Objectif 1
Recopiez le texte fourni en commençant par « Exploit de Nicolas » et en allant jusqu'à « sur le podium. », et modifiez au passage « Angers » en « Nantes ».
Objectif 2
Poursuivez l'article sur la médaille de bronze au 400 m haies à partir de sa dernière phrase.

Texte fourni
========================================================================

Exploit de Nicolas Jean MOULIN : médaille de bronze sur 400m haies aux « France Elite »
Alors que tous les meilleurs spécialistes français du 400 m haies étaient présents à Angers pour les ‘’France Elite’’, rendez-vous incontournable pour une sélection aux Jeux Olympiques, et alors qu’il se présentait avec le 7 temps des 24 athlètes sélectionnés, Nicolas Jean, encore Espoir, a bousculé la hiérarchie des Seniors pour se glisser sur le podium.
Mais ce n’est ni de la chance, ni incroyable pour ceux qui ont partagé cette saison si particulière avec lui, alors, pour comprendre, prenez le temps de lire cet article.
Quand, vous saurez qu’au cœur de l’hiver, avec son copain d’entraînement Babacar DIOP, dont on reparlera plus loin, alors que le confinement et le couvre-feu étaient en vigueur, leur séance de musculation se passait en extérieur, sous le seul éclairage du lampadaire public proche du stade, après avoir sorti du local de matériel, les appareils de musculation que nous y avions stockés suite à l’annonce de la fermeture des salles de sport, vous comprendrez déjà le degré d’investissement et de motivation dont sont capables ces deux athlètes.
Quand vous saurez que depuis qu’il est cadet, et avant ce podium en Elite, Nicolas Jean est monté déjà quatre fois sur un podium de championnat de France (60 m haies et 110 m haies en cadet, 60 m haies juniors, 400 m haies en espoir), vous saisirez ses qualités de compétiteur.

========================================================================

Données brutes
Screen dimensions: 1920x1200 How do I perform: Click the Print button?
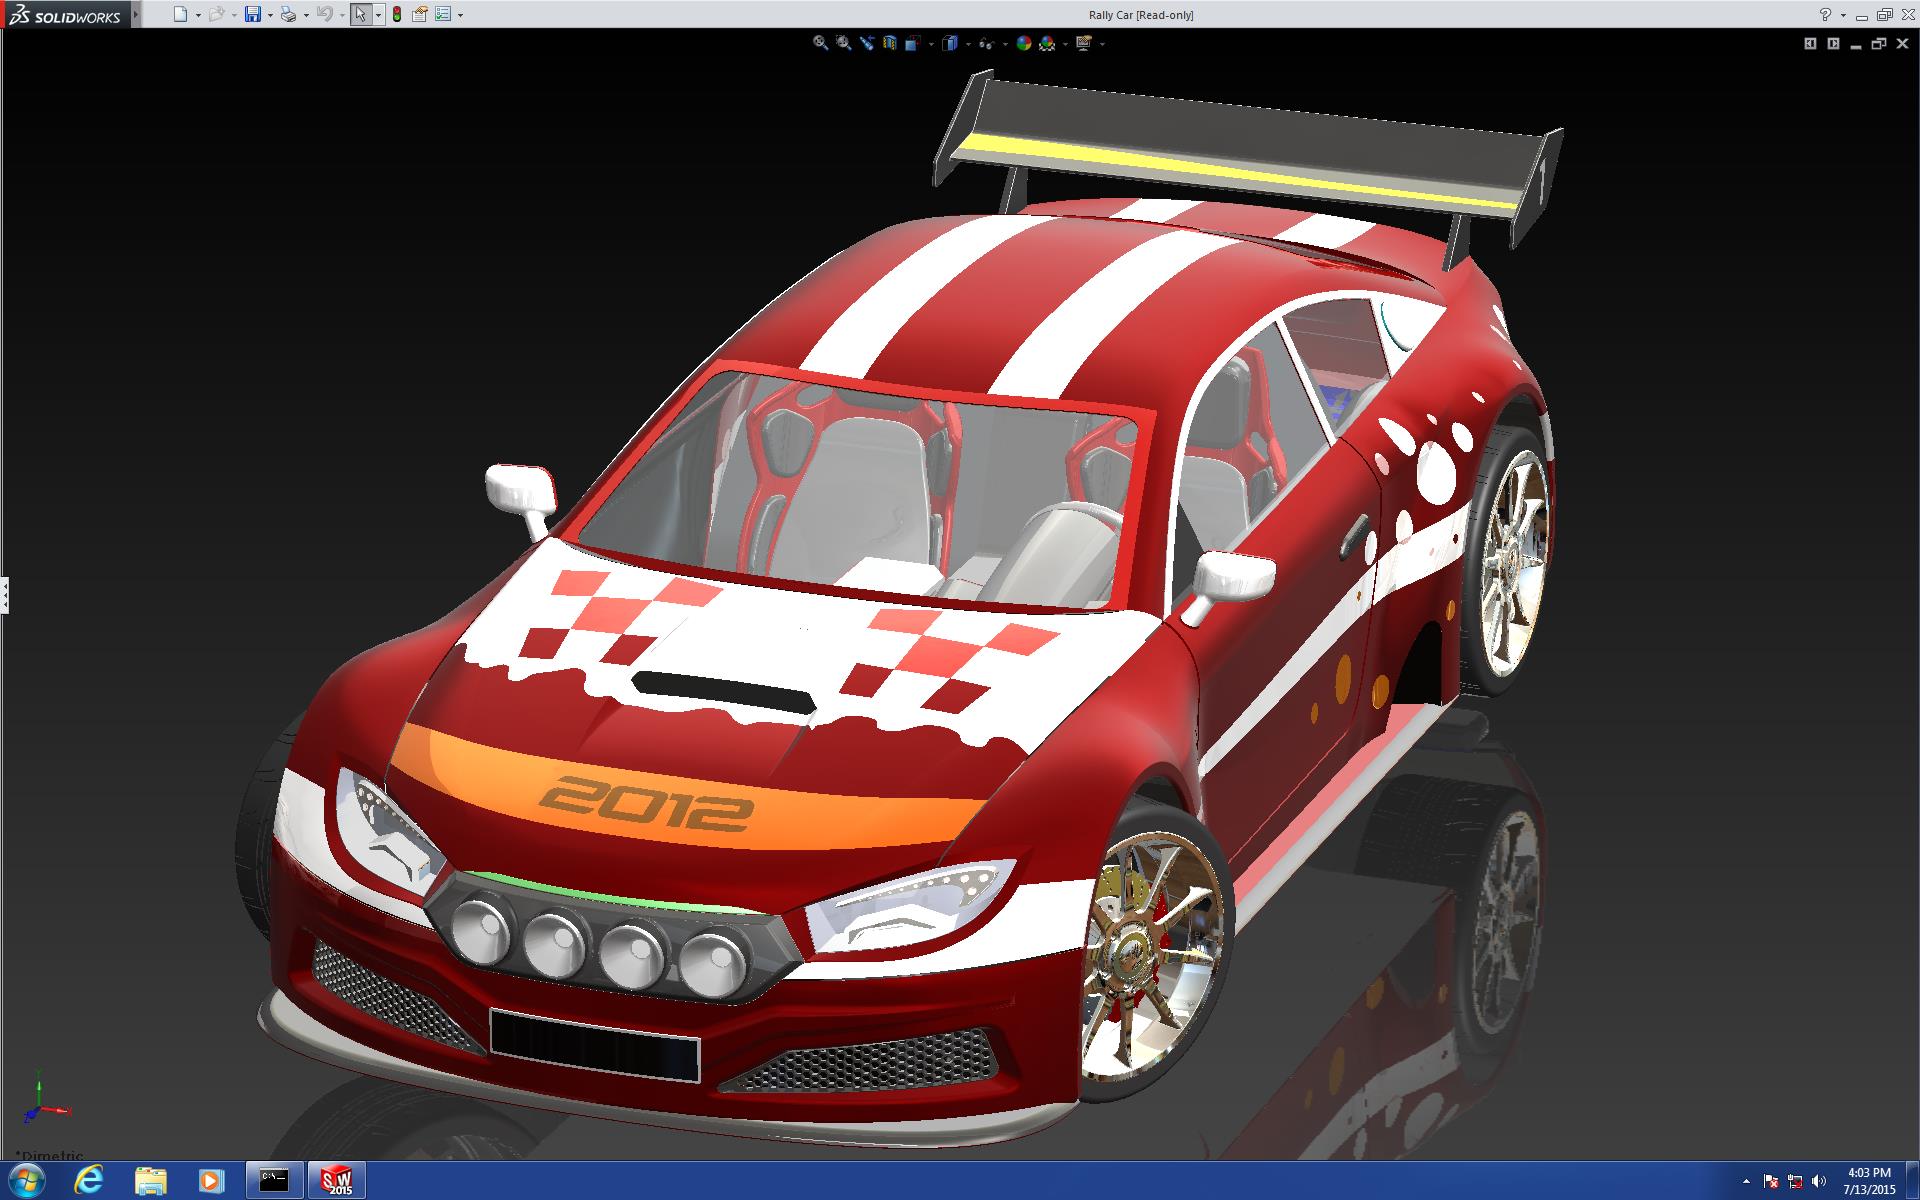288,14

========================================================================

Résultat obtenu 1
Exploit de Nicolas Jean MOULIN : médaille de bronze sur 400m haies aux « France Elite »
Alors que tous les meilleurs spécialistes français du 400 m haies étaient présents à Nantes pour les ‘’France Elite’’, rendez-vous incontournable pour une sélection aux Jeux Olympiques, et alors qu’il se présentait avec le 7 temps des 24 athlètes sélectionnés, Nicolas Jean, encore Espoir, a bousculé la hiérarchie des Seniors pour se glisser sur le podium.

Résultat obtenu 2
Quand vous saurez qu’il ne s’est spécialisé sur 400 m haies qu’à l’été 2019, vous comprendrez à la fois ses difficultés à maîtriser cette course et aussi la marge de progrès qu’il lui reste dans cette magnifique discipline du ‘’4H’’.
Une série incroyable :
Alors, revenons-en à ce vendredi 25 juin, sur le très beau stade d’Angers : il est 18 h 20, le vent, qui souffle de façon irrégulière sera de face au départ, la température est douce et la 1ère série du 400 m haies est au départ. Nicolas Jean est au couloir 3 contre des adversaires qui ont de meilleures performances d’engagement que lui : Ludvy Vaillant, 12 fois international A, demi-finaliste au championnat du Monde en 2019 et Edgar Levard, vice-champion de France Elite en 2020.
Pour se qualifier en finale il faut se classer dans les deux premiers de sa série ou faire partie des 2 meilleurs troisièmes des 3 séries.
Nicolas Jean se lance sans hésitation dans la course et passe la 5 haie en 2ᵉ position, à une allure (trop ?) rapide par rapport à son record, sur le rythme de 15 foulées entre les obstacles qui lui convient bien…
Pour les non-spécialistes, je me permets une parenthèse à ce récit : le 400 m haies, comme le 400 m, est une course ou l’on perd progressivement de la vitesse à cause de la fatigue, mais comme il y a 10 haies à franchir cela entraîne une sacrée difficulté : il faut adapter son nombre de foulées entre les haies pour franchir toujours de la ‘’bonne jambe’’ si l’on ne maîtrise pas le franchissement avec la ‘’mauvaise jambe’’, ou pour alterner les franchissements des deux jambes, sachant qu’avec la fatigue le franchissement non maîtrisé d’une haie avec sa mauvaise jambe, et qui plus est en virage, peut facilement provoquer la chute.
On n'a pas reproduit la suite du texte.